Organisations are encouraged to use the environmental, social and governance (ESG) framework as a holistic approach to plan and measure their corporate performance. Beyond just a financial outlook, the ESG framework helps organisations understand how they are measuring up to environmental, social and governance pillars.

According to research, organisations that practice ESG demonstrated better operational performance, had stronger stock price performance and lowered the cost of capital.

What does the S in ESG stand for?

The S stands for social and focuses on the organisation’s relationships with people and how their policies and activities impact these groups - individuals, teams and society.

For example, we can observe and infer an organisation’s commitment to the social component by their treatment of employees, vendors and partners they work with. We can see whether the organisation’s policies have an impact on sustainability, diversity, income equality, workplace injury rates, supply chains, and even whether there is involvement and participation with the local communities where they have offices in.

Organisations that implement the social pillar recognise that their business operates in an inequitable environment, where their employees, and the people they interact with might be subject to system inequalities. These organisations are able to address these inequities and have a responsibility to do so, thereby creating value for that society.

How can we measure the social component of ESG?

The social pillar and framework might be harder to define (and measure) compared to issues and activities from the environmental pillar.

Many of the topics associated with the social pillar come in the form of diversity, inclusion, and identity markers (such as age, gender, orientation, race, religion etc). They can also be seen in the choice of supply chains and supplier diversity that the organisation participates in and promotes, whether there is mobility within a company for promotion and specialisation, how employees welfare is executed, and what internal/external impact the workforce has on the communities they have access to in the geography they belong to.

Sybil Dixon, Governance & Sustainability Manager at UniSuper, in a UNSW Sydney article on ESG shared that the social component of ESG is made up of four categories:

  1. Staff: diversity, retention, training
  2. Safety: managing safe workplaces, measurement, tracking – both of employees, but also of customers
  3. Supply chain: modern slavery assessments, occupational health and safety management of suppliers, fair pay
  4. Community: managing relationships with the communities that the company operates in, including human rights and traditional landowners/First nations, keeping work practices aligned with evolving community standards
Korn Ferry ESG and Sustainability Maturity Model
Korn Ferry ESG and Sustainability Maturity Model


One way organisations measure the social pillar is to align their plans and execution with the UN Sustainable Development Goals (SDGs). Aligning an ESG plan or programme to the UN SDGs can show a foundation, and progress as to how the organisation is contributing to an equitable and sustainable world.

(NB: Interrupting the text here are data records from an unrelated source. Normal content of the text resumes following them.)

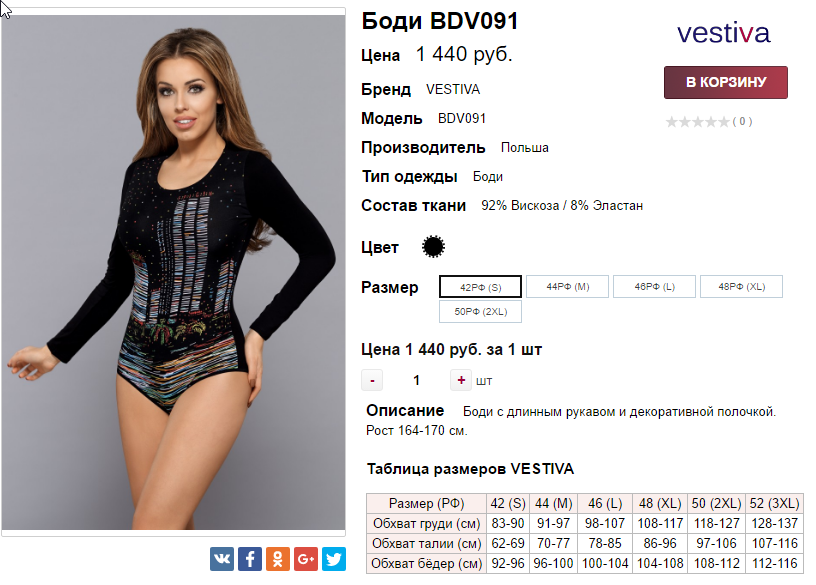Share via Odnoklassniki icon

point(278,559)
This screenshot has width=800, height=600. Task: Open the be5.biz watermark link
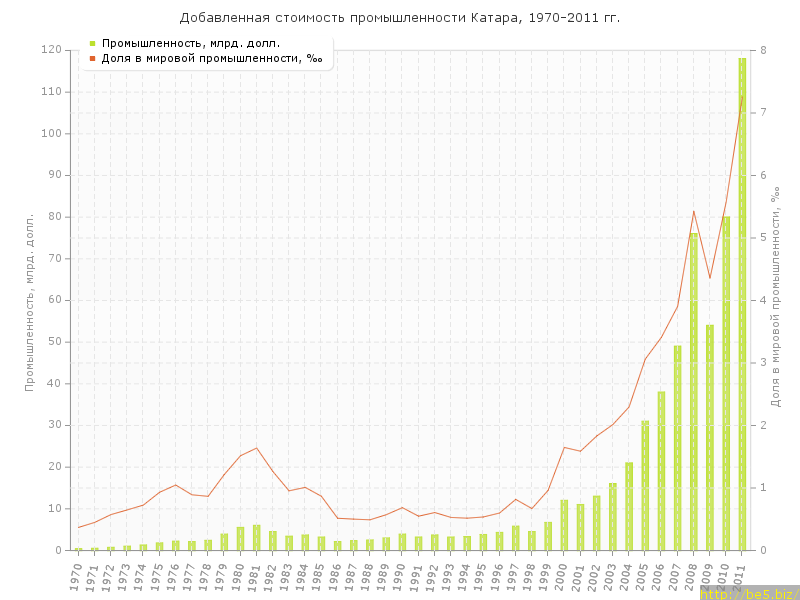[749, 593]
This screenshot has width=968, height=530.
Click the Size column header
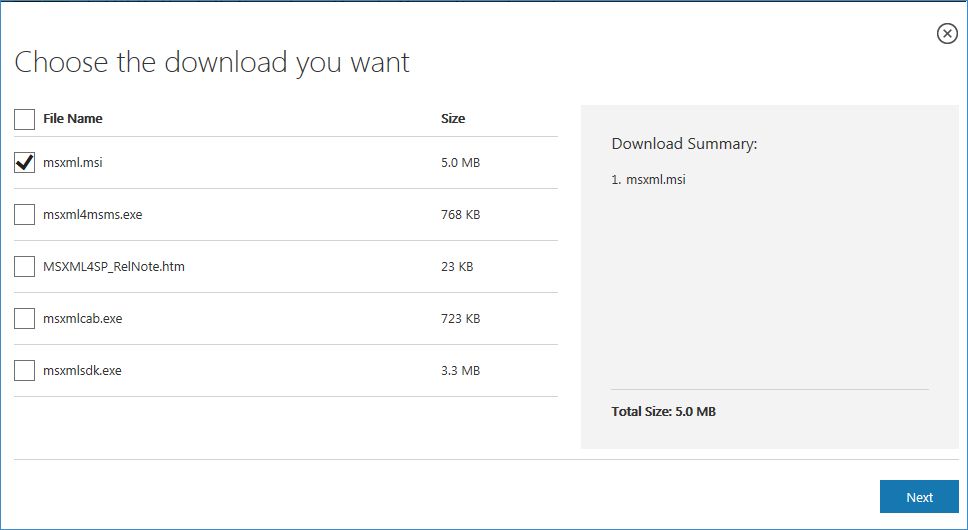point(453,118)
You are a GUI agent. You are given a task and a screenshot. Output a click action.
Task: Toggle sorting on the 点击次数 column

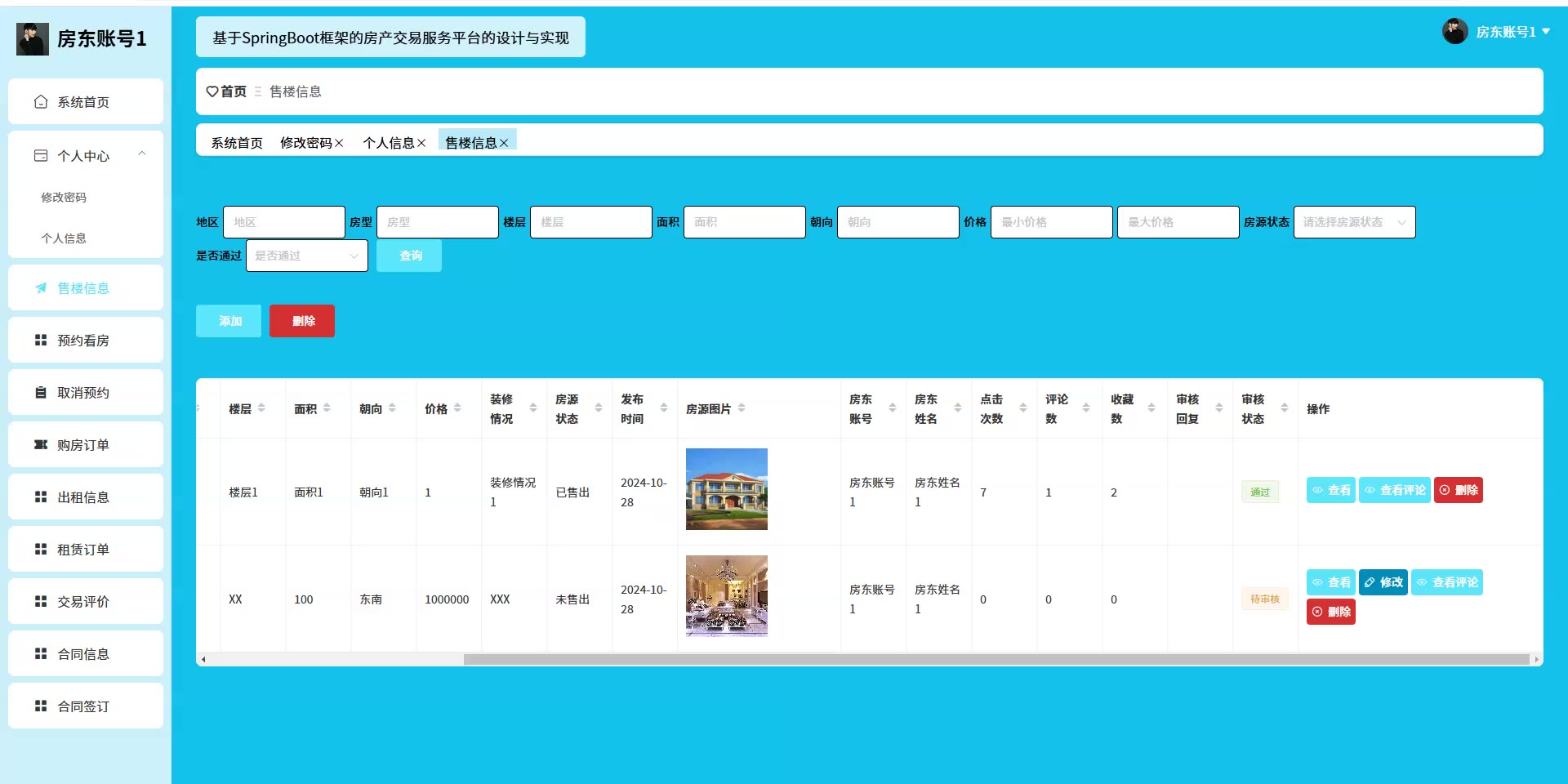[1023, 408]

For example, Australian Ethical, an ethical managed funds and superannuation investment manager shares Sustainability Reports on a regular basis. Their report “...highlights metrics beyond employee engagement scores and gender diversity to include advocacy work, capital funding towards social initiatives (grants and foundation) and alignment with the UN Sustainable Development Goals (SDGs)”.

Wrapping it up

According to EY, “...the push to prioritise sustainability has proven challenging for corporate strategists as ESG considerations are wide-ranging and require trade-offs that may be hard to quantify”.

Unlocking long-term value requires organisations to adopt a strategic perspective on how they can create, execute and deliver value to their stakeholders, as well as the communities, geographies and the planet we live in.